Earnestness here is saved for the two main characters. Dr. Mortimer Granville (Hugh Fancy) unsuccessfully tries to enlighten his resistant superiors on the newly scientific discovery of germs. Equally sincere is Maggie Gyllenhaal as Charlotte Dalrymple, incipient feminist and social rebel, who is the daughter of Dr. Robert Dalrymple (Jonathan Pryce), who built up a handsome practice with this hysteria business. After Hugh takes up with Pryce and assists him in the massages, Hugh and Maggie fight a lot–a surefire sign they’ll probably be together by movie’s end even though Hugh is designated as a husband-to-be for Pryce’s other prim and proper daughter (Felicity Jones). Pryce tries to block every move Maggie makes toward helping the poor while Dancy and Jones stand around gazing at each other while uttering fluffery. Everyone except Maggie is overdressed.

Oh, there’s also the little matter of Granville “inventing” the vibrator to supplant all this silly massage stuff (both doctors suffer from carpal tunnel–seriously) although it’s actually his roommate (the always droll Rupert Everett) who gives him the idea, which started out as a feather-duster.
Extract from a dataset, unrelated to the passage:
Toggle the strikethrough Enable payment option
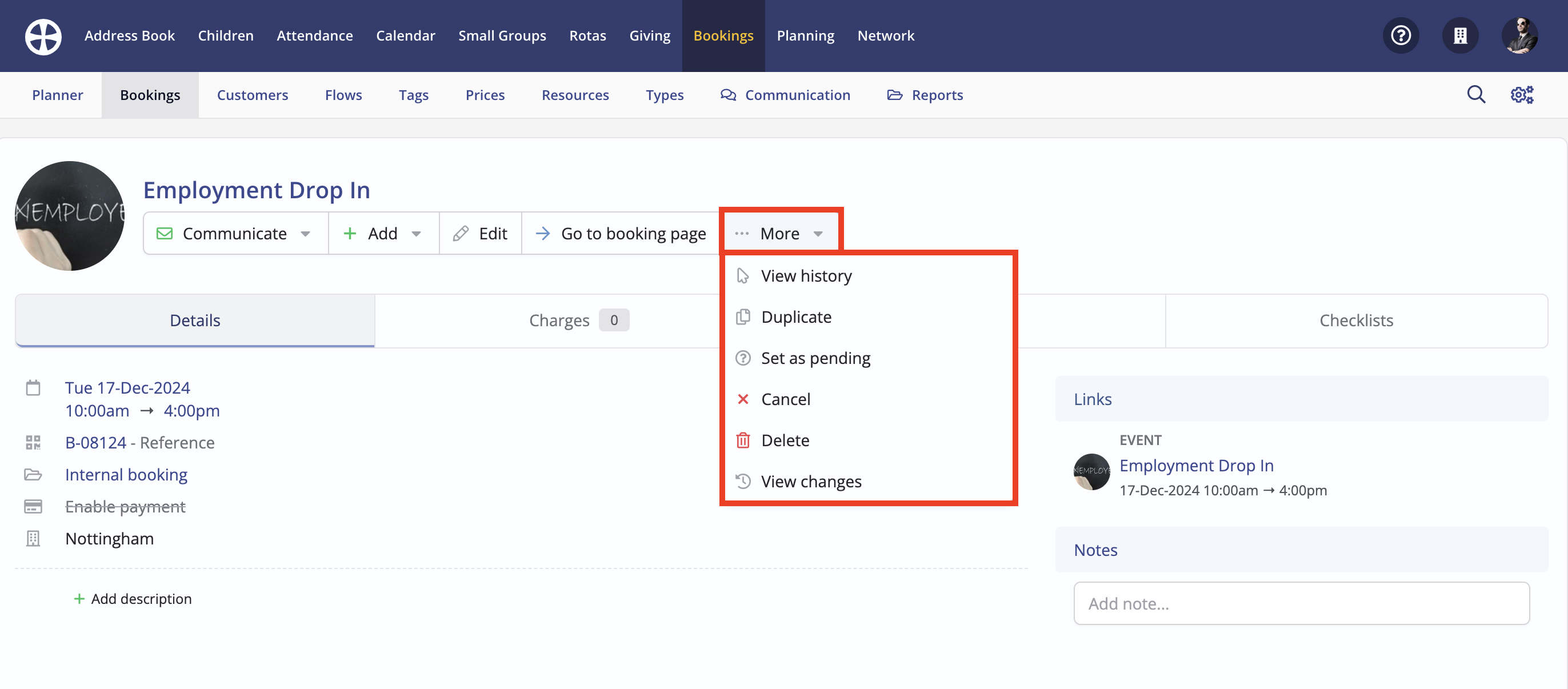[125, 506]
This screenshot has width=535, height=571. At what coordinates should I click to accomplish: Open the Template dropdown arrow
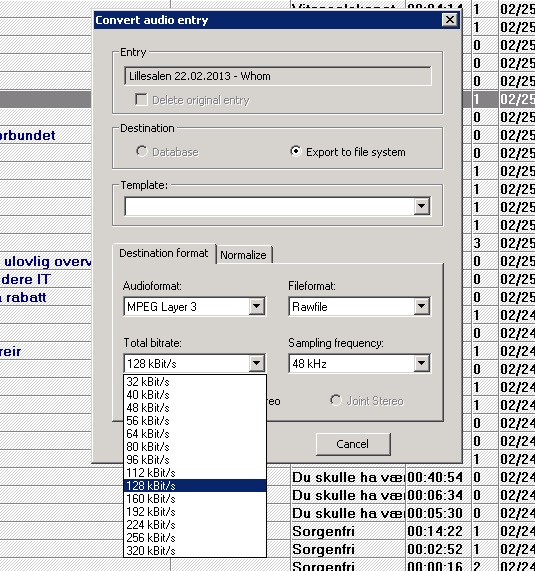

Gyllenhaal shines, Dancy and Jones do their dopey inhibited-as-churchmice thing, and Everett looks like he’s in disguise, sporting a very uncharacteristic beard. Director Tanya Wexler might have thought of hiding, too, for all the play-it-safe twaddling she puts the audience through on her way to abruptly jumping to a forced conclusion that strives to throw in the serious plight of the Victorian woman in a changing society like a dash of afterthought.

Finally, in the faltering hands of Doctors Pryce and Dancy, sex was never so mishandled–either their patient’s or the film’s. You know it to be so after one of Dancy’s patients screams “Tally-Ho” after an especially good paroxysm, and another, upon trying the newfangled vibrator, bellows into a full blown aria.